Opinion
No. 11-18-00334-CR
11-19-2020
On Appeal from the 70th District Court Ector County, Texas
Trial Court Cause No. A-45,186
MEMORANDUM OPINION
The jury convicted Appellant, Livan Otero Rodriguez, of three counts of sexual assault of a child (Counts Two, Four, and Five) and two counts of indecency with a child (Counts One and Three). See TEX. PENAL CODE ANN. § 21.11 (West 2019), § 22.011 (West Supp. 2020). The jury assessed Appellant's punishment at confinement for twenty years for each count of sexual assault of a child and five years for each count of indecency with a child. The trial court ordered the sentences for Count One (five years) and Count Two (twenty years) to run concurrently. The trial court ordered the sentence for Count Three (five years) to run consecutively, beginning at the end of the sentence for Count Two. The trial court ordered the sentence for Count Four (twenty years) to run consecutively to the sentence in Count Three, and the sentence for Count Five (twenty years) to run consecutively to the sentence in Count Four.

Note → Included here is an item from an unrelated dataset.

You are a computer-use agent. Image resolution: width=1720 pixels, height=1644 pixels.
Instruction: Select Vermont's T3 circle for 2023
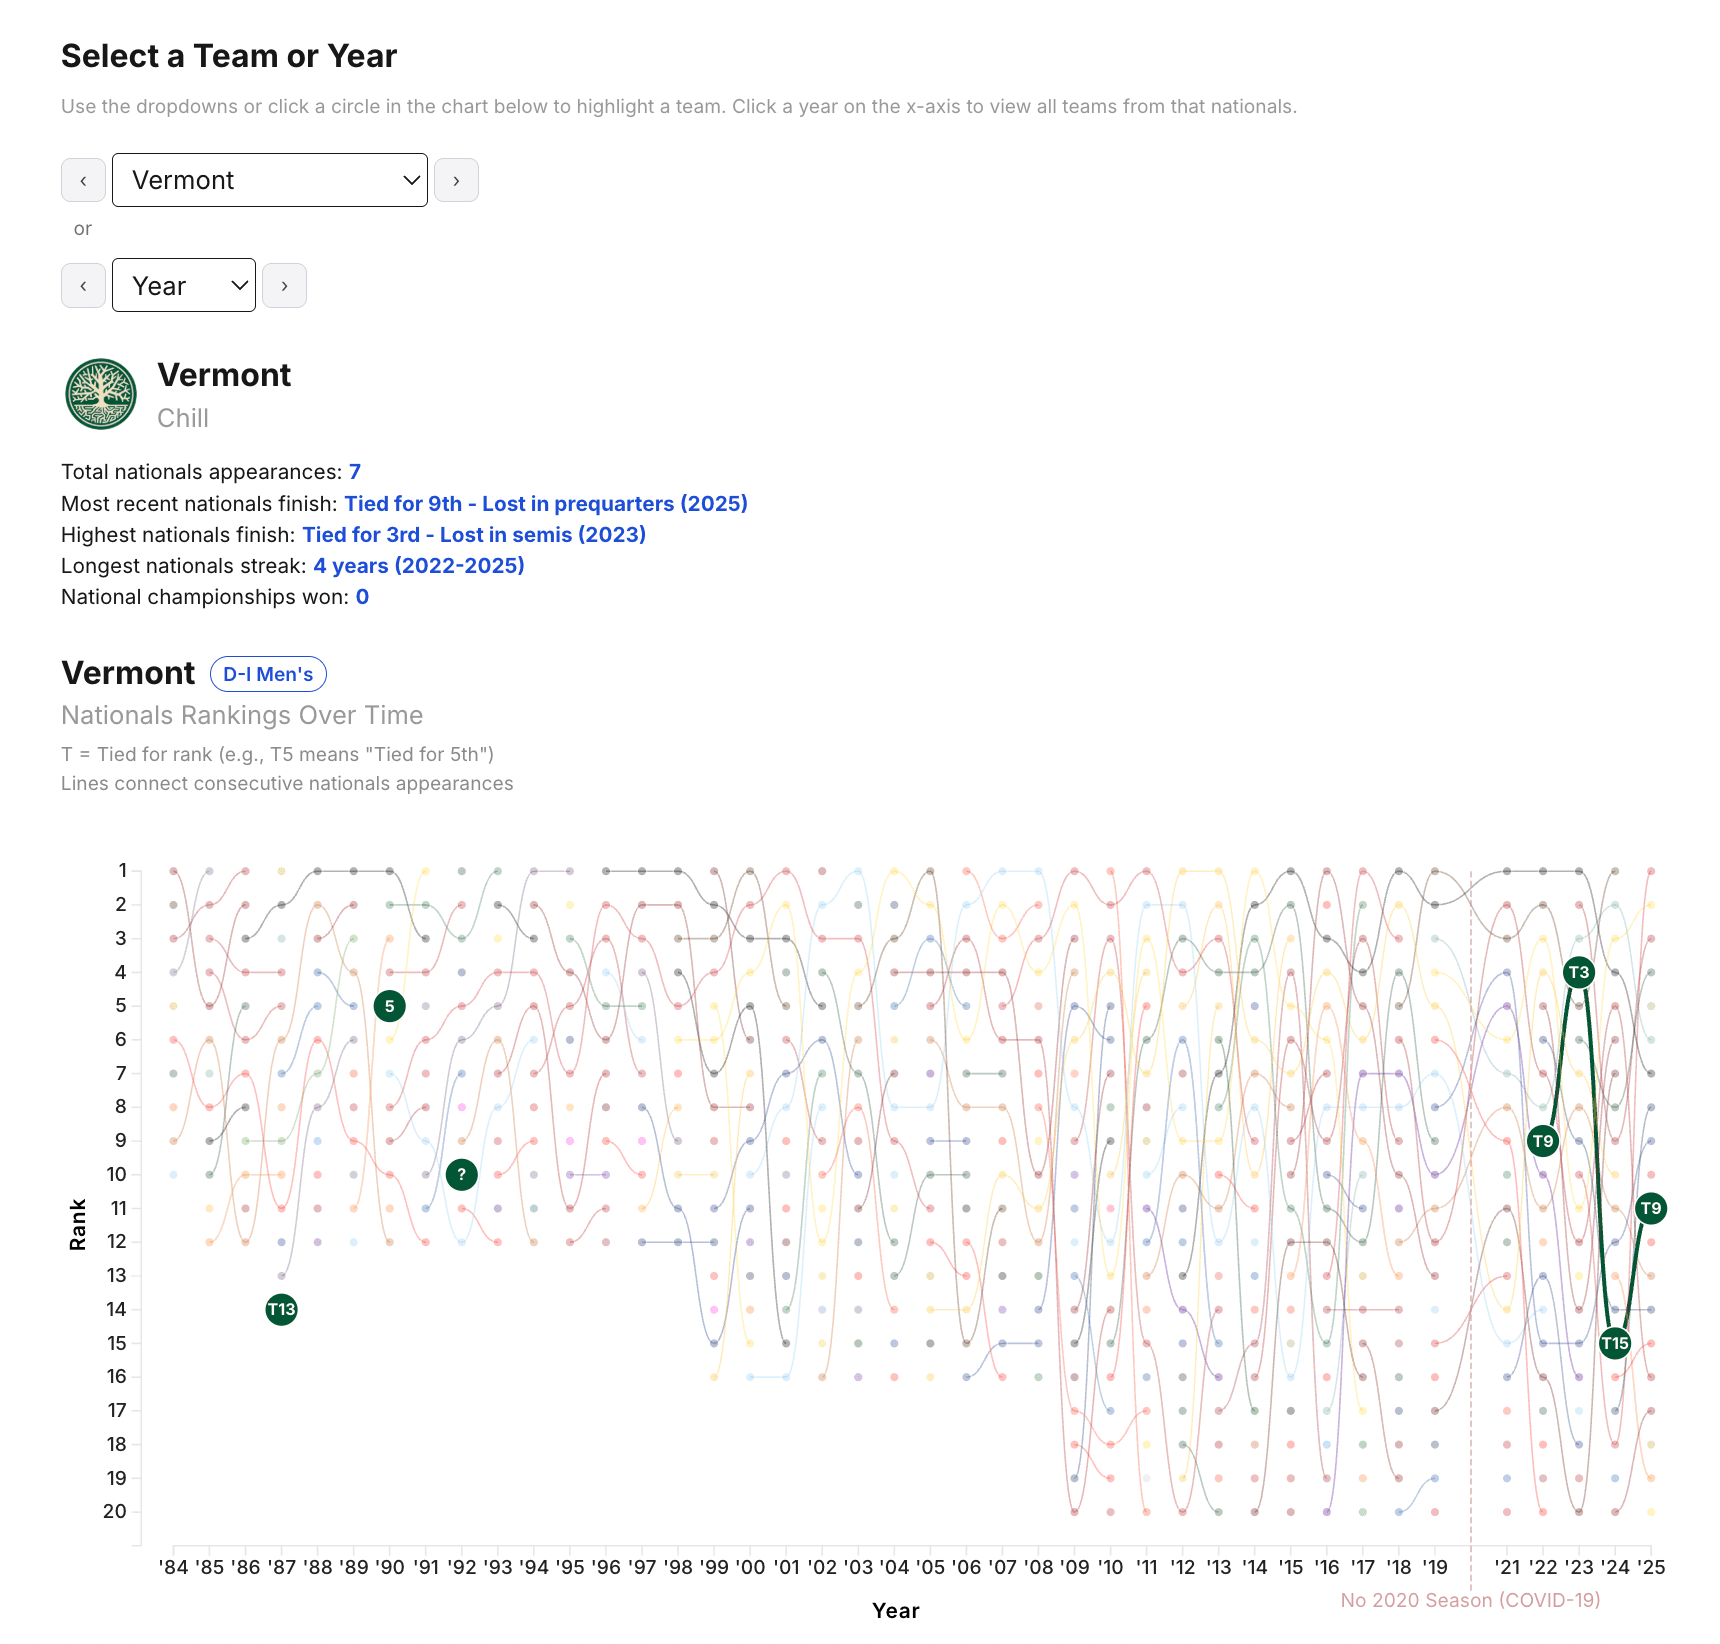point(1578,972)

In two issues on appeal, Appellant asserts that the trial court erred in failing to grant a mistrial during voir dire and that the trial court erred in granting the State's motion to strike a veniremember for cause. We affirm.
Background facts
The victim, J.G., was almost fifteen years old at the time she and her mother moved into Appellant's apartment. Although Appellant never married J.G.'s mother, J.G. considered Appellant her stepfather. J.G. was fifteen years old when Appellant began sexually assaulting her. J.G. testified that Appellant began by touching her private areas on various occasions, until one day when Appellant began having sexual intercourse with her.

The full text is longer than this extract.